Two contradictory legislative proposals have been quite recently submitted for discussion at the Belgian Parliament, which should implement solutions to the thorny file-sharing issue.

On the one hand, Senators Morael and Pyryns proposed on 9 December 2010 [Doc 5-590/1] a law “aiming at adapting the perception of copyright to the technological evolution while preserving privacy rights of the Internet users”. This proposal aims at establishing a “global” licensing scheme that would authorize file sharing amongst internet users through peer-to-peer. Remunerations would be negotiated between stakeholders, and rendered compulsory by way of a royal decree (if negotiations fail, the King would intervene and set the tariffs himself). The remunerations would then be collected and shared by collecting societies. The system would take the form of a legal licence.

On the other hand, on 26 January 2011 [Doc 53-1120/1] other Senators, Clarinval & alii, reusing a previous proposal from the now retired Senator Monfils, proposed to introduce a HADOPI-like three strikes regime in the framework of a law proposal “in favour of the cultural creation on the Internet”.

Stated exercise 1: Rewrite the rows as a JSON list of strings, one string per line, starting at the line that contains "Where should I click to: Click the AppCatalog" and ending at the line that contains "tap(162, 206)". Leave out blank lines.
Stated exercise 2: Extend the passage on the two Belgian file-sharing law proposals from the point where it stops.

Provided data:

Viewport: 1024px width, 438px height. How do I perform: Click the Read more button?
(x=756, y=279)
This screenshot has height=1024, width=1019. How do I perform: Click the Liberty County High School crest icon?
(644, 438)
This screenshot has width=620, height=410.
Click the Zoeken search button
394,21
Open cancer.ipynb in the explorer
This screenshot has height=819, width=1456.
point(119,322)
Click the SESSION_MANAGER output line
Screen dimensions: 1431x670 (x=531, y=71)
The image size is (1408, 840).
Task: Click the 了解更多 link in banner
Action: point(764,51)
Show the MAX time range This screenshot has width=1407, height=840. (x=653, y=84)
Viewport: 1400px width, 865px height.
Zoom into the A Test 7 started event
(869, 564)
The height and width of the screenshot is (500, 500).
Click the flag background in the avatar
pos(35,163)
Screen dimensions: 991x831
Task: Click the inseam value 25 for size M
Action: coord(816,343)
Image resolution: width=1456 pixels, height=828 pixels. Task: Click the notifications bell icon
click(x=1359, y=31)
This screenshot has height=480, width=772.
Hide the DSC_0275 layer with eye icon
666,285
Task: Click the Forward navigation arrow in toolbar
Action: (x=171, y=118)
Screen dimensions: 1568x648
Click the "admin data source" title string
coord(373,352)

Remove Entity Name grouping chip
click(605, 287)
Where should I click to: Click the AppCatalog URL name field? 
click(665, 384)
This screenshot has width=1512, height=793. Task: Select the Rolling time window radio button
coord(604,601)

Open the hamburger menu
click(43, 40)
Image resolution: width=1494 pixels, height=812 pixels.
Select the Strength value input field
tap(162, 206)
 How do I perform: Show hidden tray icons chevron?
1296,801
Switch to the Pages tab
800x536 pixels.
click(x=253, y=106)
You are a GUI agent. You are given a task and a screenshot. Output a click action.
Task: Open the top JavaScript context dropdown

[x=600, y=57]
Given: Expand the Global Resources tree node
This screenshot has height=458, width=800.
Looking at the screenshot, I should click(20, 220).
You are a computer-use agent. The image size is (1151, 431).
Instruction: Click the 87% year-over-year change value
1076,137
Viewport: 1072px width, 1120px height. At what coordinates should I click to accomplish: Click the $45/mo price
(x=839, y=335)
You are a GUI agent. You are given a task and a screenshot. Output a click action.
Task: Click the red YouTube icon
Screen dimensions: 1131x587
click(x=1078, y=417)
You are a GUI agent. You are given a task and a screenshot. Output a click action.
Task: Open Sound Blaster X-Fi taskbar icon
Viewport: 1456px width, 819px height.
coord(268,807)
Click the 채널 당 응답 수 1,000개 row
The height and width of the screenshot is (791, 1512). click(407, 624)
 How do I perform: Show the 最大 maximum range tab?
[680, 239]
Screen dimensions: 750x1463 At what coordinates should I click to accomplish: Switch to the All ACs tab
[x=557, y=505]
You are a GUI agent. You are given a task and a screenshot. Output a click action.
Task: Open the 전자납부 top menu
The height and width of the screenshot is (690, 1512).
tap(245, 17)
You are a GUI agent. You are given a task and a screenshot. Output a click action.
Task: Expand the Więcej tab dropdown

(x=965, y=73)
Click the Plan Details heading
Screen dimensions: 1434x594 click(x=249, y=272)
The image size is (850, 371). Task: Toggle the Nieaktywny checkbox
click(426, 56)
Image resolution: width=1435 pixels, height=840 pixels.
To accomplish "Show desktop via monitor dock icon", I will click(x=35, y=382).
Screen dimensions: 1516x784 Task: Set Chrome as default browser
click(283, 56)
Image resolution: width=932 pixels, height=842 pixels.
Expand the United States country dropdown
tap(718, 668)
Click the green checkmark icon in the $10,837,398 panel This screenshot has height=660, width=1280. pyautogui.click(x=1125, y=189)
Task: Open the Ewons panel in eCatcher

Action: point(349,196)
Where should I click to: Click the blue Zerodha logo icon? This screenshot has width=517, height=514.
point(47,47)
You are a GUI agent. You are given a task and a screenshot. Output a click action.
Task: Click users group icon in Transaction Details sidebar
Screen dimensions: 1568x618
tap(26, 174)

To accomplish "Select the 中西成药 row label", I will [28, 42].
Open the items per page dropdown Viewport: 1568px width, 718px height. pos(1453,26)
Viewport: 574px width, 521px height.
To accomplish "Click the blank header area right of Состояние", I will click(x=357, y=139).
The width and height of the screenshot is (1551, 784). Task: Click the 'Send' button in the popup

Task result 1:
[
  "Where should I click to: Click the AppCatalog URL name field? ",
  "click(665, 384)",
  "This screenshot has width=1512, height=793. Task: Select the Rolling time window radio button",
  "coord(604,601)",
  "Open the hamburger menu",
  "click(43, 40)",
  "Image resolution: width=1494 pixels, height=812 pixels.",
  "Select the Strength value input field",
  "tap(162, 206)"
]

Task result 2:
In the preamble of this much more elaborated project, the Senators explain why they think the global licence is not a solution. They compare it to an expropriation of copyrights, as the authors would lose their exclusive rights. A global licence would be particularly harmful for the audiovisual sector, where the financing methods rely on a specific model of multiple exploitations (media chronology): it would therefore deter financers from investing further in the sector. Furthermore, the system would raise the price of the ISPs’ services, which is already quite high in Belgium. Finally, morally speaking, it would give a wrong message to people: if a great number of people do not respect a rule, the rule is suppressed. This would be unfair towards the citizens who purchase content on legal websites.

This graduated response in case of unauthorized downloading would be set up as follows:

• Upon the first infringement, a letter would be sent by Ministry agents to the internet user through his ISP, enjoining him to abide by the law, and providing him with a copy of the legal provision. The letter would remind him that he cannot share copyright protected material beyond what has been negotiated between the collecting societies and the ISPs.

• Within the next six months, if the user commits another infringement, he would receive a reminder along with a “settlement” proposal consisting of the payment of a fine, the payment of which would stop the prosecution. The law would provide a possibility to appeal before the Minister.

• Within the two following years, if another infringement is noticed, the Ministry agents would forward the file to a public prosecutor, who would decide whether to sue or not. Higher fines could be imposed, and the internet connection of the user could be limited (curbing of the broadband). In case of further repeated infringement, fines could be doubled, and access to internet completely shut down.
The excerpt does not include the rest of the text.